The court is expected to issue a decision on Wednesday about the legality of the European Stability Mechanism, a permanent bailout fund that is the cornerstone of the eurozone's financial firewall. The court isn't expected to rule against the ESM, but it could attach conditions that would make it difficult for the fund to respond quickly to crises.

Conditions could also impact the bond-buying plan that ECB president Mario Drgahi outlined last week.

"This court ruling could complicate things enormously, but that's unlikely," said Brian Gendreau, market strategist with Cetera Financial Group. "Investors are likely to keep focusing on the ECB's plan as a roadmap, which it's been lacking for quite a while."

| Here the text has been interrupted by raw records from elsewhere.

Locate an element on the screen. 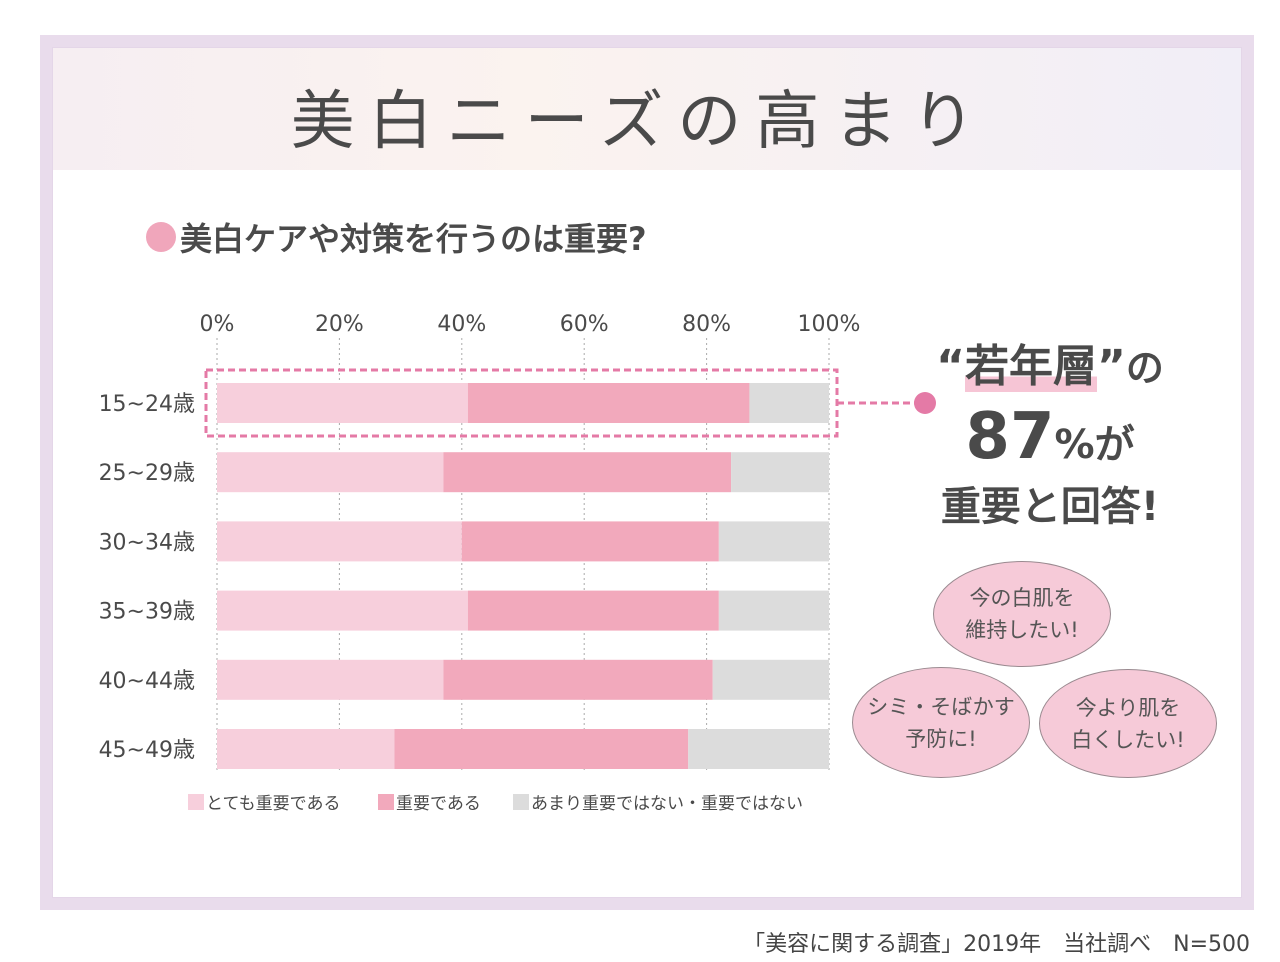  y-category-label: 35~39歳 is located at coordinates (147, 612).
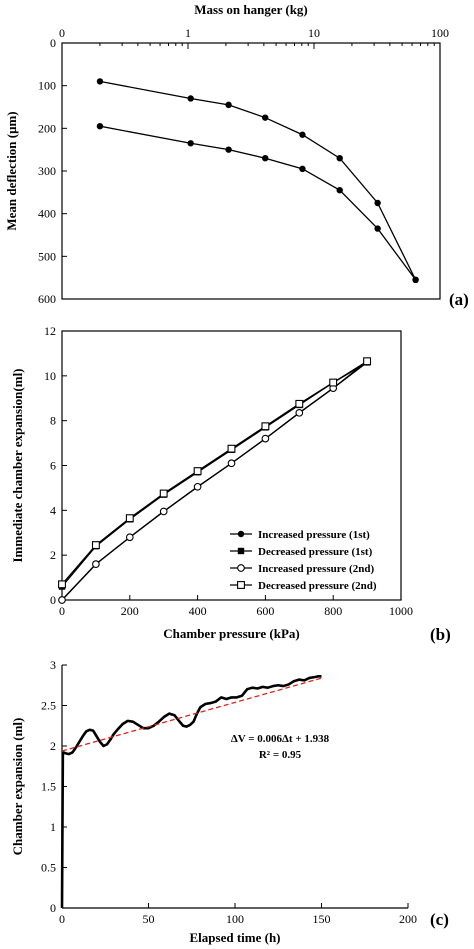 Image resolution: width=474 pixels, height=949 pixels. I want to click on x-tick-label: 10, so click(314, 33).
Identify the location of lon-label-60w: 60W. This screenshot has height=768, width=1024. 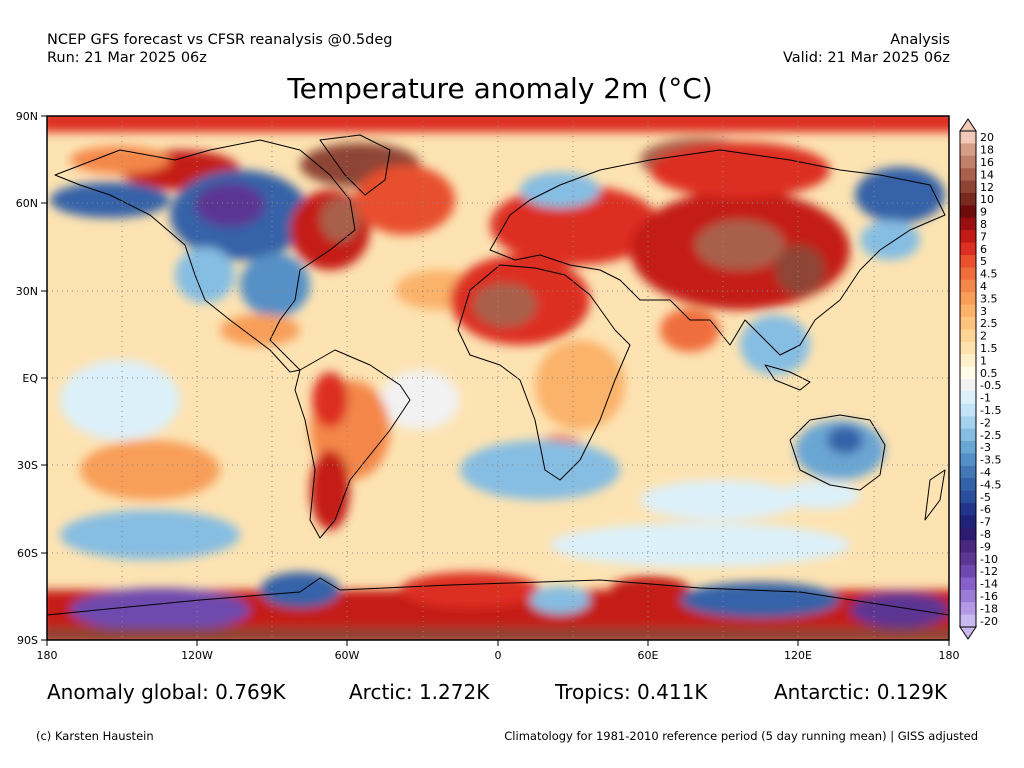
(348, 656).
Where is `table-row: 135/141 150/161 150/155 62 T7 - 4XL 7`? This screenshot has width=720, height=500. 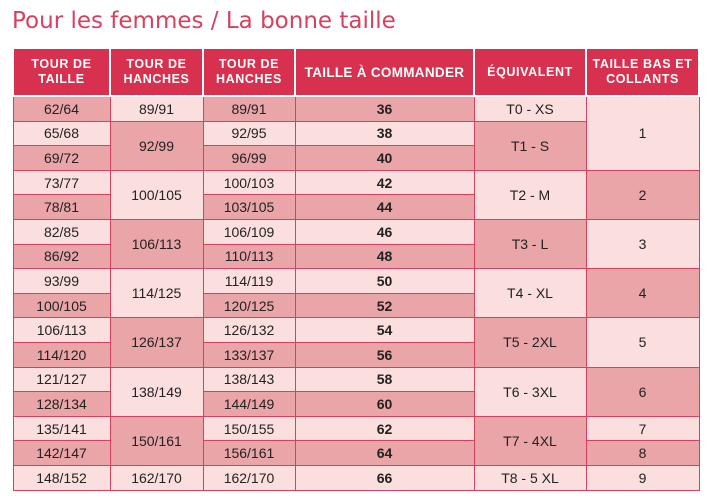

While the ruling has the potential to throw markets, investors will mostly be looking toward the Fed's two-day meeting that kicks off on Wednesday.

Going into the meeting, investors hope that the central bank will enact further stimulus measures is high. The Fed has said it "will act" if the economy merely stays the same, which a weak August jobs report last week seemed to suggest.

"The labor report was more of the same," Gendreau said. "But it's going to increase the chances that the Fed is going to announce some sort of easing."

Ben Bernanke already raised expectations for action in a speech in Jackson Hole, Wyo., last month, saying that the stagnating job market is a "grave concern" causing "enormous suffering and waste of human talent" -- one of the strongest statements yet from the Fed chairman.

Related: Jobs report likely to force Bernanke's hand

Meanwhile, several reports due this week will give investors further insight into whether the economy needs more stimulus from the Fed, including wholesale inventories, the Treasury budget, industrial production, retail sales and consumer sentiment.

In company news, Apple (AAPL) is expected to unveil details about the iPhone 5 on Wednesday and Nintendo (NTDOF) is expected to reveal the release date of its new Wii U console on Thursday. The Wii U is an upgraded touchscreen version the company's original Wii, which it released in 2006.

U.S. stock markets ended the week prior with gains. The S&P 500 and Nasdaq rose more than 2%, logging the best weekly advance since early June. The Dow Jones industrial average rose 1.6%.